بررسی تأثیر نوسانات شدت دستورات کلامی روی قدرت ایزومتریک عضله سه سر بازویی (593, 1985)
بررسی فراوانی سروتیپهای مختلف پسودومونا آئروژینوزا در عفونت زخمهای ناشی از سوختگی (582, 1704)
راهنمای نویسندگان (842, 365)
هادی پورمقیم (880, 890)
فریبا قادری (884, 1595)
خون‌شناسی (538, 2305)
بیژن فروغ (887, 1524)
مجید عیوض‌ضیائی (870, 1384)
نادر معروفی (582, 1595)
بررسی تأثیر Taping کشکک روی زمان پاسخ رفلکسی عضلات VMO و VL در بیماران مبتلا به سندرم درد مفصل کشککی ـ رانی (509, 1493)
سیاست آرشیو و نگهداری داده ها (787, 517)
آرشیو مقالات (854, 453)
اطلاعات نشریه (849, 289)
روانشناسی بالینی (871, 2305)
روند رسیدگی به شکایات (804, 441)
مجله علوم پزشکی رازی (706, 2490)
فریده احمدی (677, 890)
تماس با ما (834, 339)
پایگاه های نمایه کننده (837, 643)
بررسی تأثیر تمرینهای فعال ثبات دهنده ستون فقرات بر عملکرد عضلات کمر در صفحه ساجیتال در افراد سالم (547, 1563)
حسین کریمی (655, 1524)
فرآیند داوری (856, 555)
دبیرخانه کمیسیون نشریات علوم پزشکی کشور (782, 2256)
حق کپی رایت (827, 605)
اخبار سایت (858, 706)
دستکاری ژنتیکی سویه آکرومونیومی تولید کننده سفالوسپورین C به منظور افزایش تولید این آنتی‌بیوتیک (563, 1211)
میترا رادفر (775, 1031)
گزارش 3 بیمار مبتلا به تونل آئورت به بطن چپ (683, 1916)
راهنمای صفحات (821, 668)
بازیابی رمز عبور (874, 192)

----------

_Exercise objective_
Among the lines above, which hold the word "مبتلا"? Report each one.

_Written answer_
بررسی تأثیر Taping کشکک روی زمان پاسخ رفلکسی عضلات VMO و VL در بیماران مبتلا به سندرم درد مفصل کشککی ـ رانی (509, 1493)
گزارش 3 بیمار مبتلا به تونل آئورت به بطن چپ (683, 1916)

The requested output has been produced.